Dicha realidad hemos de
vivirla al interior de la Iglesia doméstica,
es decir al interior de la familia. Si deseamos y necesitamos mayor: comunicación,
unidad y comprensión dentro del hogar, hemos de procurar acercarnos en familia
a la celebración de la Santa Misa. Si ya es válido decir que familia que reza unida permanece unida,
cuánto más lo será por el hecho de acudir a la Santa Misa y comulgar bien
dispuestos y preparados.
5. “Nada podrá separarnos del amor que
Dios nos ha mostrado en Cristo”.
Resulta imposible no
recordar, finalmente, que en la Hostia Santa tenemos un germen de resurrección
y un anticipo de lo que será la felicidad en el cielo. ¡Y lo Santo lleva a lo santo! Por esto, los mejores hijos de la
Iglesia al comulgar –como nuestra querida Teresa de Los Andes- describen ese
día como “estando en cielo…recibí un
trozo del cielo”, a la vez que –ya contemporáneamente- Su Santidad
Benedicto XVI describía el día de su Primera Comunión como una jornada de
cielo: “Era un don de amor que realmente
valía mucho más que todo lo que se podía recibir en la vida; así me sentí
realmente feliz, porque Jesús había venido a mí” (15
de Octubre 2005).
El alto número de los
que participaron en este milagro de la multiplicación del pan, es señal del
número incontable de los bienaventurados y de cuantos desde el bautismo,
estamos llamados a la santidad. Ninguno puede –en léxico bergogliano- balconear respecto de seguir el camino
de perfección, ni por lo tanto, ser un “espectador” ante los requerimientos, de
lo divino y lo humano que necesita la Iglesia. Porque cada uno no es mejor, no es más virtuoso, no es más santo,
es que en el mundo persiste tanta maldad. Alguno pensará que es poco lo que yo
hago ante lo que es el mundo entero, casi insignificante como un grano de
arena, pues bien, un grano puede detener nuestros pasos si cae en el ojo, y
puede ese grano ser parte del más puro de los cristales. ¡Todo lo que hacemos o
dejamos de hacer no sólo es visto por Dios, sino que siempre tiene repercusión!

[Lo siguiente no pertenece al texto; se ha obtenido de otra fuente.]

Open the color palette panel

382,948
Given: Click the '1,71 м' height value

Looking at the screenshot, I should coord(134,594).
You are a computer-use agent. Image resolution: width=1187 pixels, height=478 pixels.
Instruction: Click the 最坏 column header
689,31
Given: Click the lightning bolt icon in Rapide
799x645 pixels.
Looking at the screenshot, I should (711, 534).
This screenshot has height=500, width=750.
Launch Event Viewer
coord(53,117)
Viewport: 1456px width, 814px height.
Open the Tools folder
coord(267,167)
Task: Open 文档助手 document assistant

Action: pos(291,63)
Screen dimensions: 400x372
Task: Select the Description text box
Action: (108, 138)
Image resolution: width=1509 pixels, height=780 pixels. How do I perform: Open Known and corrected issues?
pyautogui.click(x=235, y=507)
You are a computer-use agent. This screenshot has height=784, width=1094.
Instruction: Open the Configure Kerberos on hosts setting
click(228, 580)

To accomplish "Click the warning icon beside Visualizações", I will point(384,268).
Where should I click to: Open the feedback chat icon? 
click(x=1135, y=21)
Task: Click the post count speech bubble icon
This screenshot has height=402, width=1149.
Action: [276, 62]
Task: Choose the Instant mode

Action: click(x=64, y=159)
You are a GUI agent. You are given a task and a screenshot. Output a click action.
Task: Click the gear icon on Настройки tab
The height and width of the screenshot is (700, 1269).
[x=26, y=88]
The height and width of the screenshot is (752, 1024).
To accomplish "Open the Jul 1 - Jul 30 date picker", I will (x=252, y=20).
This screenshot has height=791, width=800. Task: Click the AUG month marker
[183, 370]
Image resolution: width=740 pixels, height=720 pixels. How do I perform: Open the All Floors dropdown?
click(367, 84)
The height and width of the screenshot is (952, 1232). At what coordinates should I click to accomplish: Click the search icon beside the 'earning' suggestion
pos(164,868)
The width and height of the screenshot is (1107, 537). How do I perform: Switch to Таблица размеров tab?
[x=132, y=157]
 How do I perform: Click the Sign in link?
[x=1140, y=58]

Entonces, a causa de que relegamos al lugar de los recuerdos, y en el mejor de
los casos al de los accesorios, las dos normas que sintetizan la ley del Nuevo
Testamento: “Amar a Dios sobre todas las
cosas y al prójimo como a uno mismo”, es que la vorágine de maldad se
cierne con fuerza a nuestro alrededor.
La asistencia a la Santa Misa nos permite
participar del Reino de Dios “ya presente
en medio nuestro”. La Eucaristía es anuncio de “la muerte y resurrección” de Jesús, como dice el Apóstol de los
Gentiles: “Hasta que Él vuelva”.
No nos equivocamos al afirmar que un católico que
comulga es partícipe de la Eternidad, toda vez que es el Cristo glorioso que
viene a nosotros, quien es el único capaz de transformar nuestra vida tibia e
indiferente, dándonos una esperanza nueva y cierta en la Bienaventuranza eterna
de allá, fortaleciendo –a la vez-
nuestra fe y caridad fraterna de acá.
Sacerdote: Jaime
Herrera González, Cura Párroco de Puerto Claro. (Agosto del 2014).